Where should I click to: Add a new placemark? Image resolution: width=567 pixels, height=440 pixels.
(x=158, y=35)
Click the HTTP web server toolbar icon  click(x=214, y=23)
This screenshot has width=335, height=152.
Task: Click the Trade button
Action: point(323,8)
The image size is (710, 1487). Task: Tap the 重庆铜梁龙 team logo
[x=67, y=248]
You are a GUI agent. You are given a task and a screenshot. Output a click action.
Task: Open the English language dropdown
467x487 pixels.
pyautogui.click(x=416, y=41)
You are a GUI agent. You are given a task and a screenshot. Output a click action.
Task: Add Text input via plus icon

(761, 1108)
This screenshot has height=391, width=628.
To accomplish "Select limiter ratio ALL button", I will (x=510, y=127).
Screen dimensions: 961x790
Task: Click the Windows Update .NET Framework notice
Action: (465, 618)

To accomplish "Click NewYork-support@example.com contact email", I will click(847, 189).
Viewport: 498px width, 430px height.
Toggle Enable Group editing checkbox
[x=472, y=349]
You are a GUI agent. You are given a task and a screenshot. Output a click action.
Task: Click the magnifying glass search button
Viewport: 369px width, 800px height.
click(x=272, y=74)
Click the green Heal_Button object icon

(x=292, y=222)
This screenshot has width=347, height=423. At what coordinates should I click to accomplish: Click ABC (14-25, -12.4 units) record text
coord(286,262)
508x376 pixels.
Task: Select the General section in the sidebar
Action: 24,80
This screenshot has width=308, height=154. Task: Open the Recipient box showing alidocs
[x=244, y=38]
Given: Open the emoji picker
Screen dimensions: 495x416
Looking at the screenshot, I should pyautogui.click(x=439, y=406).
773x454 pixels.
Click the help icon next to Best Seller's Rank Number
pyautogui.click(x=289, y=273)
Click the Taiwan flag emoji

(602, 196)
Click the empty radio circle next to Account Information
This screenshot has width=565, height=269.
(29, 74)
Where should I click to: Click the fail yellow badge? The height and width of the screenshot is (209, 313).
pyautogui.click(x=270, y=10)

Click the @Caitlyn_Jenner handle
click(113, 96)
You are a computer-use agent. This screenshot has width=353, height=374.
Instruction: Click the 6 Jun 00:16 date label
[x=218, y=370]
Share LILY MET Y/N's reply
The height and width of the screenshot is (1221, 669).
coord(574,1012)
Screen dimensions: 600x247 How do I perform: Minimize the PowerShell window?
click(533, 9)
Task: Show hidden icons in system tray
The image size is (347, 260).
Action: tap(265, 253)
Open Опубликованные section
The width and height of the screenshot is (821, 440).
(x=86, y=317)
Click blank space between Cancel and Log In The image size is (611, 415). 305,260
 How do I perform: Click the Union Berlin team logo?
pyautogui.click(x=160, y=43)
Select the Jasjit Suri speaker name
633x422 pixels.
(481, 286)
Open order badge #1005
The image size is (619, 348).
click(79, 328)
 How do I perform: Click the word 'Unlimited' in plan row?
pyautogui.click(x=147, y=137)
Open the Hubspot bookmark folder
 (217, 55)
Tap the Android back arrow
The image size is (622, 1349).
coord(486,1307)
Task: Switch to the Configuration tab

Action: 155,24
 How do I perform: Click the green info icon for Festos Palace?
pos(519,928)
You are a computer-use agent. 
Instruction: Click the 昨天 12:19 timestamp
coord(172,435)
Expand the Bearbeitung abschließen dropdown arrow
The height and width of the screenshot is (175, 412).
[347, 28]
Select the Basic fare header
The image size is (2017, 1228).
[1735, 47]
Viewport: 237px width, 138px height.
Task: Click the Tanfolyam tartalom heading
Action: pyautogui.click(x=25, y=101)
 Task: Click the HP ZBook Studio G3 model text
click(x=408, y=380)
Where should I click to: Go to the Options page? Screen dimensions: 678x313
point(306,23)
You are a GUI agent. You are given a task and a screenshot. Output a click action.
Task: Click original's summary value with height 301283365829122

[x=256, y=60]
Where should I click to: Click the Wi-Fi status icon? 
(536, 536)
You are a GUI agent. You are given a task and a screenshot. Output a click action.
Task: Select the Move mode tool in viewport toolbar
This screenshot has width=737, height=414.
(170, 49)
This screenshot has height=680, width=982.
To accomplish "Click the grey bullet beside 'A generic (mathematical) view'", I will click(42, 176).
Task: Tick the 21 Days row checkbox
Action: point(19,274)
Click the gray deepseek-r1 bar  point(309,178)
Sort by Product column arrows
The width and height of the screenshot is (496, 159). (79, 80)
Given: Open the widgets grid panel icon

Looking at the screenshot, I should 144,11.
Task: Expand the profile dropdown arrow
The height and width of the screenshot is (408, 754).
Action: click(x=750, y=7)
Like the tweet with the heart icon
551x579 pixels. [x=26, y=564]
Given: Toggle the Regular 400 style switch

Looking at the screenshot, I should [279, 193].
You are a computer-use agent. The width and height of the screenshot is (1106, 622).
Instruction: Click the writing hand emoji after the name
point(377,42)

-- Work instruction --
Transcribe the records exactly as they appear.

-- Answer to this problem --
Where should I click to: Add a new placemark? Image resolution: width=567 pixels, height=440 pixels.
(x=158, y=35)
Click the HTTP web server toolbar icon  click(x=214, y=23)
This screenshot has width=335, height=152.
Task: Click the Trade button
Action: point(323,8)
The image size is (710, 1487). Task: Tap the 重庆铜梁龙 team logo
[x=67, y=248]
You are a GUI agent. You are given a task and a screenshot. Output a click action.
Task: Open the English language dropdown
467x487 pixels.
pyautogui.click(x=416, y=41)
You are a GUI agent. You are given a task and a screenshot. Output a click action.
Task: Add Text input via plus icon

(761, 1108)
This screenshot has height=391, width=628.
To accomplish "Select limiter ratio ALL button", I will (x=510, y=127).
Screen dimensions: 961x790
Task: Click the Windows Update .NET Framework notice
Action: (465, 618)

To accomplish "Click NewYork-support@example.com contact email", I will click(847, 189).
Viewport: 498px width, 430px height.
Toggle Enable Group editing checkbox
[x=472, y=349]
You are a GUI agent. You are given a task and a screenshot. Output a click action.
Task: Click the magnifying glass search button
Viewport: 369px width, 800px height.
click(x=272, y=74)
Click the green Heal_Button object icon

(x=292, y=222)
This screenshot has width=347, height=423. At what coordinates should I click to accomplish: Click ABC (14-25, -12.4 units) record text
coord(286,262)
508x376 pixels.
Task: Select the General section in the sidebar
Action: 24,80
This screenshot has width=308, height=154. Task: Open the Recipient box showing alidocs
[x=244, y=38]
Given: Open the emoji picker
Screen dimensions: 495x416
Looking at the screenshot, I should pyautogui.click(x=439, y=406).
773x454 pixels.
Click the help icon next to Best Seller's Rank Number
pyautogui.click(x=289, y=273)
Click the Taiwan flag emoji

(602, 196)
Click the empty radio circle next to Account Information
This screenshot has width=565, height=269.
(29, 74)
Where should I click to: Click the fail yellow badge? The height and width of the screenshot is (209, 313).
pyautogui.click(x=270, y=10)

Click the @Caitlyn_Jenner handle
click(113, 96)
You are a computer-use agent. This screenshot has width=353, height=374.
Instruction: Click the 6 Jun 00:16 date label
[x=218, y=370]
Share LILY MET Y/N's reply
The height and width of the screenshot is (1221, 669).
coord(574,1012)
Screen dimensions: 600x247 How do I perform: Minimize the PowerShell window?
click(533, 9)
Task: Show hidden icons in system tray
The image size is (347, 260).
Action: tap(265, 253)
Open Опубликованные section
The width and height of the screenshot is (821, 440).
(x=86, y=317)
Click blank space between Cancel and Log In The image size is (611, 415). 305,260
 How do I perform: Click the Union Berlin team logo?
pyautogui.click(x=160, y=43)
Select the Jasjit Suri speaker name
633x422 pixels.
(481, 286)
Open order badge #1005
The image size is (619, 348).
click(79, 328)
 How do I perform: Click the word 'Unlimited' in plan row?
pyautogui.click(x=147, y=137)
Open the Hubspot bookmark folder
 (217, 55)
Tap the Android back arrow
The image size is (622, 1349).
coord(486,1307)
Task: Switch to the Configuration tab

Action: 155,24
 How do I perform: Click the green info icon for Festos Palace?
pos(519,928)
You are a computer-use agent. 
Instruction: Click the 昨天 12:19 timestamp
coord(172,435)
Expand the Bearbeitung abschließen dropdown arrow
The height and width of the screenshot is (175, 412).
[347, 28]
Select the Basic fare header
The image size is (2017, 1228).
[1735, 47]
Viewport: 237px width, 138px height.
Task: Click the Tanfolyam tartalom heading
Action: pyautogui.click(x=25, y=101)
 Task: Click the HP ZBook Studio G3 model text
click(x=408, y=380)
Where should I click to: Go to the Options page? Screen dimensions: 678x313
point(306,23)
You are a GUI agent. You are given a task and a screenshot. Output a click action.
Task: Click original's summary value with height 301283365829122

[x=256, y=60]
Where should I click to: Click the Wi-Fi status icon? 
(536, 536)
You are a GUI agent. You are given a task and a screenshot. Output a click action.
Task: Select the Move mode tool in viewport toolbar
This screenshot has width=737, height=414.
(170, 49)
This screenshot has height=680, width=982.
To accomplish "Click the grey bullet beside 'A generic (mathematical) view'", I will click(42, 176).
Task: Tick the 21 Days row checkbox
Action: point(19,274)
Click the gray deepseek-r1 bar  point(309,178)
Sort by Product column arrows
The width and height of the screenshot is (496, 159). (79, 80)
Given: Open the widgets grid panel icon

Looking at the screenshot, I should 144,11.
Task: Expand the profile dropdown arrow
The height and width of the screenshot is (408, 754).
Action: click(x=750, y=7)
Like the tweet with the heart icon
551x579 pixels. [x=26, y=564]
Given: Toggle the Regular 400 style switch

Looking at the screenshot, I should [279, 193].
You are a computer-use agent. The width and height of the screenshot is (1106, 622).
Instruction: Click the writing hand emoji after the name
point(377,42)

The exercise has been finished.